» **Goal**: In the Envoy Gateway migration plan below, why is server-side apply needed for CRDs in the deploy workflow?

» **Excerpted text**:
BEGIN

Skip to content

Migrate to Envoy Gateway: ingress-nginx → Gateway API + cert-manager gatewayHTTPRoute #144

@themightychris

Description

@themightychris

Plan for migrating cfp-live-cluster off ingress-nginx onto Envoy Gateway

ingress-nginx is EOL (March 2026). Sister sandbox cluster (cfp-sandbox-cluster) just completed the equivalent migration; this issue captures the staged process for live, incorporating what worked and what we'd do differently.

Updated 2026-05-18 after sandbox migration fully landed. Target civic-cloud is v1.9.2 which includes hairpin-proxy removal — no separate decommission needed (was a phase 2.5 in earlier draft). Per-app HTTPRoute parentRefs simplified. New phase 3.5 for HTTP→HTTPS redirect. New phase 5.5 for projection-driven decommission of ingress-nginx.

Updated 2026-05-18 (post-deploy) after live's phases 1–3.5 deployed in #145. Added required manual coredns cleanup to phase 1 (hairpin-proxy-controller patches kube-system coredns ConfigMap at runtime — deletion of the controller doesn't undo what it already wrote). Sharpened the post-deploy DNS verification expectation. Bumped hologit-flake retry expectation for repos with many upstream sources.

Phase 1: Update cluster-template and prereqs

Goal: get the Gateway API foundation in place without affecting current traffic.

  1. Bump civic-cloud source ref in this repo from v1.7.7v1.9.2 (latest). This brings:
    • cert-manager 1.13.3 → 1.20.2 (Gateway API integration enabled, ListenerSets feature gate enabled)
    • Gateway API v1.5.1 CRDs (standard channel)
    • Envoy Gateway v1.7.3 controller (installs to envoy-gateway-system)
    • hairpin-proxy removed from the LKE blueprint (see note below)
    • Server-side apply for CRDs in the deploy workflow (necessary — gateway-api CRDs are too large for client-side apply)
  2. Add _infra/envoy-gateway/ directory with three files (copy from cfp-sandbox-cluster):
    • gatewayclass.yamlGatewayClass eg
    • envoyproxy.yamlEnvoyProxy shared, mergeGateways: true (essential: one LoadBalancer for all Gateways)

END

» **Dataset records**:
BEGIN

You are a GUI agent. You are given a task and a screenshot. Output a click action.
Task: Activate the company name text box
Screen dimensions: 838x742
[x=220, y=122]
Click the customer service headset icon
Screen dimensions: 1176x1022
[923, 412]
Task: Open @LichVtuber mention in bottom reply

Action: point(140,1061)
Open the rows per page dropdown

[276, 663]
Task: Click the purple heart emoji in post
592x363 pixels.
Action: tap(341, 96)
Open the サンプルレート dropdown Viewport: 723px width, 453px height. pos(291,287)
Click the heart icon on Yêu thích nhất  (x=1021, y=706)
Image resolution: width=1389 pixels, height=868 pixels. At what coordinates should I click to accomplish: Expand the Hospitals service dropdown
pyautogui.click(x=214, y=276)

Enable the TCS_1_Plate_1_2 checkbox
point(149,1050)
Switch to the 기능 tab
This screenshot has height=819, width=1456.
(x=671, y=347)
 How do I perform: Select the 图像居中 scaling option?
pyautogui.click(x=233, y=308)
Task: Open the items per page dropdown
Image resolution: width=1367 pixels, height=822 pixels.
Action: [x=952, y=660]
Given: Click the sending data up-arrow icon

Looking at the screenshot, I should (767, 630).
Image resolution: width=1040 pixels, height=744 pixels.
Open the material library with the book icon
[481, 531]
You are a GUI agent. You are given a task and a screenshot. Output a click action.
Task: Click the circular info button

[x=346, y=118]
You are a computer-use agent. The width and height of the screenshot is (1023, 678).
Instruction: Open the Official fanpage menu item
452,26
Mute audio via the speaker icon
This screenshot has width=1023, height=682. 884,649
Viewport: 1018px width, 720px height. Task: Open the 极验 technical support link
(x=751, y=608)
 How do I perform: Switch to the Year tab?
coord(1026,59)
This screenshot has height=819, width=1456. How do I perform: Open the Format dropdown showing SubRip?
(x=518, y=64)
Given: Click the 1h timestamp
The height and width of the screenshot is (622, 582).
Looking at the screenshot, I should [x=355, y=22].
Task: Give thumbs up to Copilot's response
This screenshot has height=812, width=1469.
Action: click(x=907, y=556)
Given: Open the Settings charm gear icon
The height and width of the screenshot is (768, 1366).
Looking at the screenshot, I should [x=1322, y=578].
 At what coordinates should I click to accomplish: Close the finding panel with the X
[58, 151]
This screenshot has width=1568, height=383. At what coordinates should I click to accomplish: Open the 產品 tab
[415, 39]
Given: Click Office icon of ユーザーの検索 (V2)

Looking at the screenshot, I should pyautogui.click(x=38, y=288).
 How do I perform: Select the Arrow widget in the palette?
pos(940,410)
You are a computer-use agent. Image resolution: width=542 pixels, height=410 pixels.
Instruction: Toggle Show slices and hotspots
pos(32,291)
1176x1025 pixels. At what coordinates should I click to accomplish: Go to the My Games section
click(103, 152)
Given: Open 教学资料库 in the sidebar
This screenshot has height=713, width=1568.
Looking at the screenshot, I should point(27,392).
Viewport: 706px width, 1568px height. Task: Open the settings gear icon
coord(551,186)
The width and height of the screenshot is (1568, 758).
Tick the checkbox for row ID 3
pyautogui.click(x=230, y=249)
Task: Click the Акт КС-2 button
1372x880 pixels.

END

» **Response to the task**: The gateway-api CRDs are too large for client-side apply.